The survey asked whether the responder owned or rented a home and whether the person owned rental property (90 percent of those responding said they were homeowners while 8 percent identified themselves as renters). It also asked a series of questions on the appearance and effect of rental properties in the responder's neighborhood.
In addition, residents were encouraged to make comment, and Buttrum said many of them did.
But the nut of the survey was a question concerning the city's role in regulation of rental property. Fifty-six percent of those responding said they would like to see the city strongly strengthen its rental regulation role while another 25 percent said they would welcome the city taking a "somewhat" stronger role.
The same 56 percent said the city should start a rental program that periodically inspected the interior and exterior of rental units for safety and maintenance.
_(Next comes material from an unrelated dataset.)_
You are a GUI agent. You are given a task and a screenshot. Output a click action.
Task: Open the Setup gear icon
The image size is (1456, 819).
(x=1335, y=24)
Fourteen percent supported internal and external inspections for safety and 12 percent supported a program limited to external safety inspections.
The 33 landlords responding were far less supportive of rental inspections. Sixty-three percent of landlords said no city program was needed. But those landlords favoring inspections tended to favor the more stringent option of interior and exterior safety and maintenance inspection.
Comments from landlords varied from advice for the city to stay out of their businesses or concentrate on sternly enforcing existing codes to suggestions that inspections be performed every five years, not every time a renter moved.
Landlords expressed concern the program would add to their costs and make De Soto too expensive for low-income renters, leading to vacant buildings.
Guilfoyle won blessing to continue studying a rental inspection program after he shared survey results with the De Soto City Council showing 81 percent of residents supported such a program.
The task force of Guilfoyle, Buttrum, city codes inspector Steve Chick, De Soto Multi-Service Center director Jodi Hitchcock and a representative of the Johnson County Sheriff's Office is now seeking applicants from landlords and renters to serve on an expanded committee studying the issue, Guilfoyle said.
"Our attitude was we want people's constructive opinion debating the issues before and while we're putting it together rather than reacting at the end of the process," he said. "We think the end result is going to benefit from both the landlords' and tenants' perspective."
The new members should be named to the committee in January, Guilfoyle said. The committee will then look at rental inspection programs in other cities, hoping to use their experiences to avoid problems, he said.
The goal was to have a recommendation for the council in the early summer, Guilfoyle said. That deadline would coincide with preliminary consideration of the 2008 budget.